## WRITTEN REQUEST
Which lines in the items below contain the string "icon", with case counting? Pick out each such line and copy it in full.
##### MATERIAL PROVIDED
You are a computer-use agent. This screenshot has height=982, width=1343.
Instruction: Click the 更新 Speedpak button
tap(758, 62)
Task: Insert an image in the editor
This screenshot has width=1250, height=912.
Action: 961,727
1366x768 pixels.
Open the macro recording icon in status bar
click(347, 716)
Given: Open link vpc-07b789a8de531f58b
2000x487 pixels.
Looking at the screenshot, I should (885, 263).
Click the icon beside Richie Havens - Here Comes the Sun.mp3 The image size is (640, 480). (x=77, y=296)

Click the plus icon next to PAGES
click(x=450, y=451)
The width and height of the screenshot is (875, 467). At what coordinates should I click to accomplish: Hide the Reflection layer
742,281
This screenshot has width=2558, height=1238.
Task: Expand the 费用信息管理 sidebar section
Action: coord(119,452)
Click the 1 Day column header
##########
## OUTPUT OF THE EXERCISE
Open the macro recording icon in status bar
Click the icon beside Richie Havens - Here Comes the Sun.mp3 The image size is (640, 480). (x=77, y=296)
Click the plus icon next to PAGES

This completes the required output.